Yazılı talep -> Siyasi ayrışma ve meşruiyet üzerine aşağıdaki yazıyı, son cümlesinden sonra kaldığı yerden sürdürün.

Metin bloğu ->
Boşuna uğraşmayalım, buradan ortak bir noktaya varamayız...
Çoktan ayrıştık, farkına değil mi kimse?

***

Herkesin, “bana göre” diyerek söze başlaması, ortak değerlerin birleştirici olma özelliğini kaybetmesidir...
Bunun ayırdına vardığımızda ideolojik tartışma yapma vasatını çoktan kaybettiğimizi göreceğiz...

***

İstanbul seçimleriyle alâkalı ortaya koyduğum tercih tamamen şahsi önceliklerimden kaynaklanmaktadır... İdeolojik bir kılıf bulma gayretim yoktur ve olamaz da... Aynı durum karşı duruş gösterenler için de geçerlidir...
‘CHP, bölücü parti ve bilmem hangi iç ve dış mihrak’ zırvaları, şahsi önceliklerine örtü arayanların yöntemidir...
Hayırlı olsun!..

***

Bir meşruiyet sorunu yaşadığımız açıktır...

Veri kümesi içeriği ->
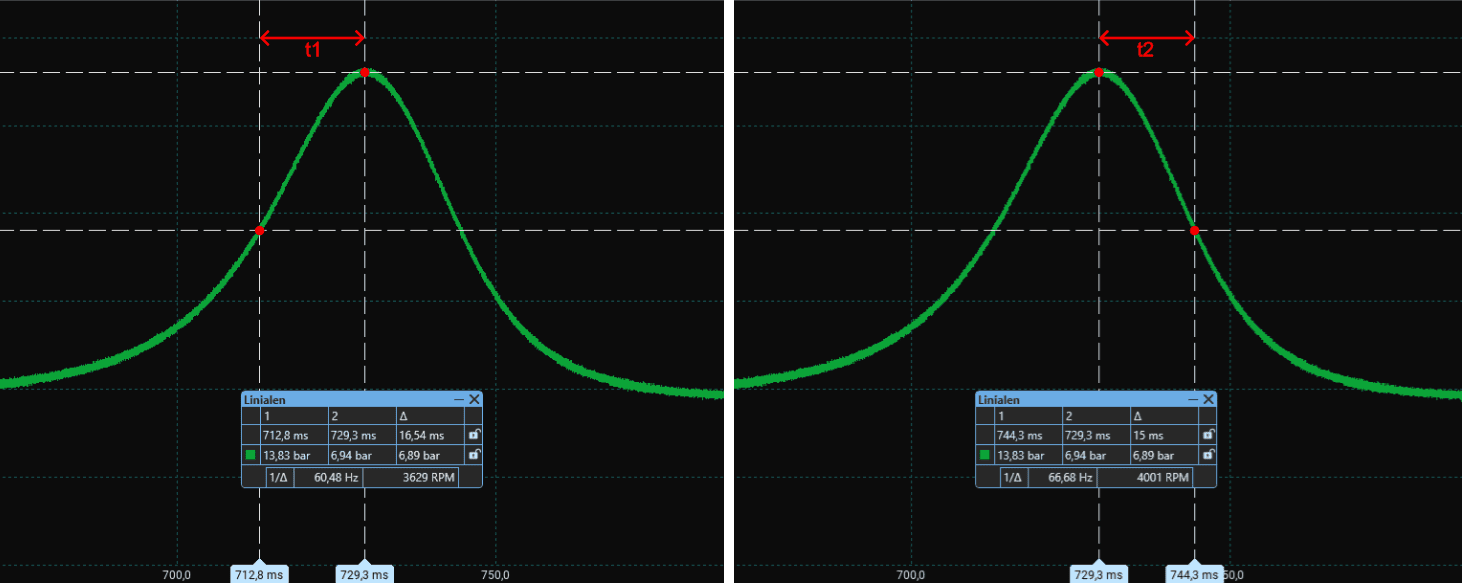This screenshot has height=583, width=1462.
Task: Select the 729,3 ms ruler handle in right graph
Action: [x=1099, y=574]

Görev yanıtı ->
MHP’nin kendini inkâr pahasına kurduğu ittifakı, elbette meşru görmüyorum... Kendi tüzük ve programı hilâfına hareket eden MHP üst yönetimini görmediğim gibi...
Ancak, bir çok ülkücü bunu sorun etmiyor...
Etmediği gibi içlerinden bir vicdan sahibi çıkıp: “Parti tüzük ve programına uymayacaksanız, bari onları yeni konumunuza göre değiştirin!” diyemiyor ne yazık ki…

***

Ortada kurumsal bir karar yok... Dikte edilmiş kararlar doğrultusunda tarihi birikimi helâk eden bir adama biat var sadece…
Bu noktada da anlaşacağımızı zannetmiyorum...
Kendi yazdığı tüzüğe uymayan insanların ciddiye alınmasını anlamam mümkün değildir çünkü…

***

Elbette yazdıklarıma katılmayıp, itiraz edenler olacaktır...
Bundan doğal ne olabilir ki...
Onları ikna etmek veya yanlış düşündüklerini söylemek konumunda da görmüyorum kendimi...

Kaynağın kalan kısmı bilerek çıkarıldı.